Apesar dos esforços da bruxa, um dia um príncipe perdido na floresta escuta a garota cantando e segue sua bela voz. Encontra a torre e vê a bruxa pedindo que a menina lhe jogue suas tranças. Atraído pela beleza da moça, ele retorna ao local pedindo que ela lhe jogue suas tranças. Surpresa ao ver um homem pela primeira vez, Rapunzel se assusta, mas acaba sendo seduzida por seu charme e doçura.
Após seguidas visitas, os jovens apaixonam-se profundamente e o príncipe pede que Rapunzel se case com ele. Os dois, então, tentam imaginar um plano de fuga. O único jeito de sair da torre seria usando as tranças da garota, mas ela tem uma ideia e diz ao príncipe que a cada visita traga consigo um novelo de seda para que ela possa trançar uma escada.
Esse momento da história pode convidar a pensar sobre a importância que tem para uma criança o contato com o mundo. Estar segura é algo importante, porém a proteção excessiva leva ao aprisionamento. Frente à impossibilidade de explorar e conhecer, a criança em desenvolvimento fica extremamente limitada e sua saída mais saudável é tentar rebelar-se contra a situação, fugindo do enclausuramento.
Certo dia, a bruxa aparece e Rapunzel deixa escapar o comentário de que para o príncipe é muito mais fácil subir por suas tranças do que para ela. É possível pensar que esse engano de Rapunzel não é totalmente inocente. No fundo, não deixa de ser uma declaração de sua necessidade de espaço, de novas relações.
Furiosa com a descoberta das visitas, a bruxa corta os cabelos da garota com uma tesoura, impedindo que o príncipe possa voltar. Essa reação mostra como a possessividade parental encara o crescimento e exploração da criança. Ao invés de serem vistos como movimentos de expansão necessários ao desenvolvimento, são sentidos como agressão e desamor. Simbolicamente, o ato violento do corte da trança remete ao corte do cordão umbilical não como uma separação, mas como uma punição.
Na versão adaptada do programa Contos de Fadas, a sugestão de cortar a trança vem do príncipe, mas a garota nega-se a romper esse “fio” com a mãe, temendo perder-se de seu próprio ser. Essa despedida dos cuidadores para viver novas experiências é algo muito necessário e difícil para todas as crianças ao longo do desenvolvimento psicoemocional, mas quando é encarado como ruptura, esse processo torna-se ainda mais doloroso.

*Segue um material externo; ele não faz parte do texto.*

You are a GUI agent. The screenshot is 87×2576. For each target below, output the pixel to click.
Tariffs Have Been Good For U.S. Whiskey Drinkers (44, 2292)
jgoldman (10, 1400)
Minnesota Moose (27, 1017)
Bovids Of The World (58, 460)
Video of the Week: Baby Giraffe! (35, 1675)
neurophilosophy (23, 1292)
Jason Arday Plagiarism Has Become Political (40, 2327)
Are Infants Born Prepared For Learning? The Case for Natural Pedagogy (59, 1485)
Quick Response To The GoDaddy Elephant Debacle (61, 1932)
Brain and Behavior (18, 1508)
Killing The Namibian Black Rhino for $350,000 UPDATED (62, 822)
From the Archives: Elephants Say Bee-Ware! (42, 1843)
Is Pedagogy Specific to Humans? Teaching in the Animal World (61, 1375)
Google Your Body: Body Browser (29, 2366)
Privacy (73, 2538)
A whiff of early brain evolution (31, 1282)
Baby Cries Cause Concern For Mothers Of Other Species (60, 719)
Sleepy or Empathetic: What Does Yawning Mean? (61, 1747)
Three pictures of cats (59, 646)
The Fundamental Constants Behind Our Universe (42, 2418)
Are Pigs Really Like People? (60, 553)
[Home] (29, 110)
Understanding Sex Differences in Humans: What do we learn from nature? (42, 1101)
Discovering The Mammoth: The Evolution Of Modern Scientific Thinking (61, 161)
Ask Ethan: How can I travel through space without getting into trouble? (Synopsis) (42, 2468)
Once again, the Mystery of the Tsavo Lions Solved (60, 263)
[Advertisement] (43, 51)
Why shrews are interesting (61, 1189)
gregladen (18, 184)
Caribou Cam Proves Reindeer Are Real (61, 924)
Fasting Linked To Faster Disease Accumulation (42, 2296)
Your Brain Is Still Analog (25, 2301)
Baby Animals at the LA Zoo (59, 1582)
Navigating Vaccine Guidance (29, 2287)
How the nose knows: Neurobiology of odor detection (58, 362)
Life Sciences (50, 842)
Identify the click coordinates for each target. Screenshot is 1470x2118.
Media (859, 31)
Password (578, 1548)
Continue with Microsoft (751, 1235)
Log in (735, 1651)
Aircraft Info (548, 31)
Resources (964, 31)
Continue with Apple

A história segue e Rapunzel é isolada em um deserto distante. A bruxa fica, então, à espera da próxima visita do príncipe à sua amada. Quando ele vem, joga a ele as tranças cortadas de Rapunzel para que suba à torre sem desconfiar de nada. Quando o rapaz chega, a bruxa tenta furar seus olhos. Desesperado, ele se atira da janela. Não morre, mas cai sobre alguns espinhos e perde a visão.
Sofrendo, o príncipe vaga durante muito tempo, até que um dia chega ao deserto onde Rapunzel está e onde havia tido filhos gêmeos, frutos de seu amor. As lágrimas de alegria da moça caem nos olhos do amado e permitem que ele recupere a visão. Junto com as crianças, partem juntos para o reino do príncipe, onde vivem felizes.
Antes do encontro dos amantes, a vida restrita no deserto reproduzia a condição de isolamento da infância de Rapunzel: distante do mundo, sem a presença de uma figura paterna ou de outras relações. Ela, no entanto, consegue tornar-se uma mãe diferente da bruxa, aceitando a presença do príncipe e indo viver em seu reino, ou seja, suportando a ideia de que só mãe e filhos não se completam a ponto de prescindirem do mundo.